1. Choose yarn that’s easy to work with.
There are so many different varieties of yarn to choose from: thick vs. fine, fluffy vs. smooth, natural fibers vs. man-made fibers. When you’re first starting out, it’s easy to get caught up in all the different beautiful options, but it’s probably best to pick a yarn that is easy to hold and lets you easily see and count your stitches.
A thick, wavy yarn looks great when used for a simple beginner project like a scarf, but it’s often very stretchy and uneven. This not only makes it harder to see your stitches, but it increases the difficulty of keeping your tension loose and even. If you make a mistake, the yarn can also stick to itself (or you might have split the yarn while making stitches), and can be next to impossible to frog (undo/rip out).
It’s best to start off with a really simple basic yarn, like worsted weight* acrylic yarn. The stitch definition is easy to see, it feels nice in your hands, it’s not stretchy or fluffy, and it’s easy to undo should you make a mistake.
*Worsted weight yarn is typically a yarn with a weight number of 4.
2. Start with an easy pattern.
There’s a lot to figure out when you first begin learning how to crochet or knit. Why not make it easier on yourself and start off with something easy, like a simple scarf or baby blanket? It might seem repetitive to do the same basic stitch over and over again, but you’re building the base skills you need to move on to more advanced and complicated projects. Making a blanket that is all a single simple stitch (like single crochet or just the knit stitch) lets you concentrate on perfecting the basics:
- how to hold the yarn
- how to hold your hook or needles
- keeping track of the number of stitches per row
- making stitches consistent and even
- reading the pattern
As your skills grow and you become more comfortable, you can choose more intermediate or advanced patterns.
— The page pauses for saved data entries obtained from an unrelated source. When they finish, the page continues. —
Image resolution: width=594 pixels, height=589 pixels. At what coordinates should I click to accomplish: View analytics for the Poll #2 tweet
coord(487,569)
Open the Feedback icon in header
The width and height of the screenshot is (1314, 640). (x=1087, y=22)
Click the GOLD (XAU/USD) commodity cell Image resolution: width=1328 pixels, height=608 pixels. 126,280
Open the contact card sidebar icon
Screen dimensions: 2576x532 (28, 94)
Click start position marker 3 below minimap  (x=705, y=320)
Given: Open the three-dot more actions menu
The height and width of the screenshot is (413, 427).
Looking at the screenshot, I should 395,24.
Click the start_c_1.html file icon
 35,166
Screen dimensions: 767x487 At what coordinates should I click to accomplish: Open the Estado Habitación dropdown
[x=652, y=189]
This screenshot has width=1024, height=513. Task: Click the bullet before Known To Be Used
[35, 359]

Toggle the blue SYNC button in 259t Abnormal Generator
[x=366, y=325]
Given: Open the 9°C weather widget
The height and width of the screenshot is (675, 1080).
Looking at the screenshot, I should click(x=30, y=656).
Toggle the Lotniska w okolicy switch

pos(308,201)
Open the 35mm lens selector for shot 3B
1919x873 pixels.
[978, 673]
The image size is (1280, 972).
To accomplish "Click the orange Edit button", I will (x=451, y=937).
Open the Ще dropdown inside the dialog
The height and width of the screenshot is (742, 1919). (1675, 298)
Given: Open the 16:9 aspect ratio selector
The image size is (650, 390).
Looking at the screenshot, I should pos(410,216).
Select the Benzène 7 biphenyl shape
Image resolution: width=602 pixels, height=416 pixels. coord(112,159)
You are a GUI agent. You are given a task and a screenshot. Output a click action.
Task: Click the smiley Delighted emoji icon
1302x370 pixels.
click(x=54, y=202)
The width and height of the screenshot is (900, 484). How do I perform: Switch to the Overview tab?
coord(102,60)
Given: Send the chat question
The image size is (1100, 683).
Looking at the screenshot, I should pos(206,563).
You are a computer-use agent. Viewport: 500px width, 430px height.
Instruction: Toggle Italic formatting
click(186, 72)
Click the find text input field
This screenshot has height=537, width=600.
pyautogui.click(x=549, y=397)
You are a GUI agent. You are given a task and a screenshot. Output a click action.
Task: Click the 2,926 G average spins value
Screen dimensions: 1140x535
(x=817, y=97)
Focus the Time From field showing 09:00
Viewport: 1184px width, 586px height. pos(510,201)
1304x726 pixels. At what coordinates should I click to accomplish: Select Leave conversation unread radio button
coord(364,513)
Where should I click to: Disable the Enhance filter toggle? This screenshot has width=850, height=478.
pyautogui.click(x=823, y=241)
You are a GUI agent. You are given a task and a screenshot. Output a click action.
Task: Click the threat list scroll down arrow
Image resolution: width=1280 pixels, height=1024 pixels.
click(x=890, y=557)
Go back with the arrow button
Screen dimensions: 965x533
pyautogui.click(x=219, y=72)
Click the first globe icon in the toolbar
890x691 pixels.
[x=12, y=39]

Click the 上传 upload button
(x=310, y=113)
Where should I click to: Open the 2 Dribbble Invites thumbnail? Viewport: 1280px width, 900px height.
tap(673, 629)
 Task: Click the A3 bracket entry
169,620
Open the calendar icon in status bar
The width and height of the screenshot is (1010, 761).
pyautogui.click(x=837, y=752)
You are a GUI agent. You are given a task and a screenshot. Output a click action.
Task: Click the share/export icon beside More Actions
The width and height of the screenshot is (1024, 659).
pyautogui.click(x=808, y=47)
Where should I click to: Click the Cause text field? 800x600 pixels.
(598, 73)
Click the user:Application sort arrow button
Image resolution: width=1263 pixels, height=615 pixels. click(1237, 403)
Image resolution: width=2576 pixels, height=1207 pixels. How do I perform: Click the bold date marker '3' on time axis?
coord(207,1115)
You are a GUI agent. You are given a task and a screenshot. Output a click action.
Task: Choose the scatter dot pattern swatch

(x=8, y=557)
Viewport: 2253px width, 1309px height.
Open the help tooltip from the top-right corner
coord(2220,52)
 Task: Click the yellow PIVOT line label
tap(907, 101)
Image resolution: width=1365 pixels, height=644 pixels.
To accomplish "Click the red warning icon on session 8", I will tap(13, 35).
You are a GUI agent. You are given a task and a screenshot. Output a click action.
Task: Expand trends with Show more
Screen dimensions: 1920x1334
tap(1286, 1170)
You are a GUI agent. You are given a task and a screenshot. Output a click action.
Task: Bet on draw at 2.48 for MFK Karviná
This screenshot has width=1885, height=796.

You need to learn to walk before you can run!
3. Work in a comfortable, distraction free place.
It’s hard to concentrate when you’re constantly interrupted, or something about your setting is annoying you. Even something as simple as having a conversation with someone is enough to throw your mind off the task at hand. Find a nice place you can relax in. For some people, this can be a quiet corner of their home. Others find sitting in a place with background noise, like a coffee shop, helps them focus.
Most people eventually become comfortable enough to chat while they work on their projects. Some can even watch TV!
4. Have a good visual stitch reference on hand.
How do I do a double crochet stitch? Where does my yarn go when I’m purling? When you’re first starting out, it’s easy to forget how to make a certain stitch, or need intricate detailed instructions. (Even a seasoned veteran sometimes forgets how to do a particular cast on method!) It’s always nice to have a guide nearby that you can turn to when you need help or just a little bit more explanation, whether it’s a book, a printout, or something you’ve bookmarked on your phone.
Our Yarn Crafter app has an ever-growing stitch library that explains, step-by-step, how to create a wide variety of stitches. In online mode, YouTube videos are available to watch while offline mode offers slideshows of photographs detailing each step. And because it’s on your phone, these references will always be at your fingertips!
5. Be patient with yourself.
It can take awhile before things you make look the way you want them to, but don’t be discouraged. Keep trying, and be excited about the little victories, like finally finding a comfortable way to hold your yarn and hook/needles or your stitches being visibly straighter and more consistent with each row you do. Practice makes perfect.
If you’re getting angry and frustrated, it’s okay to put your project down and walk away for a bit. Once you’ve cleared your head and can come back to it, you might even find it’s easier to pick up where you left off.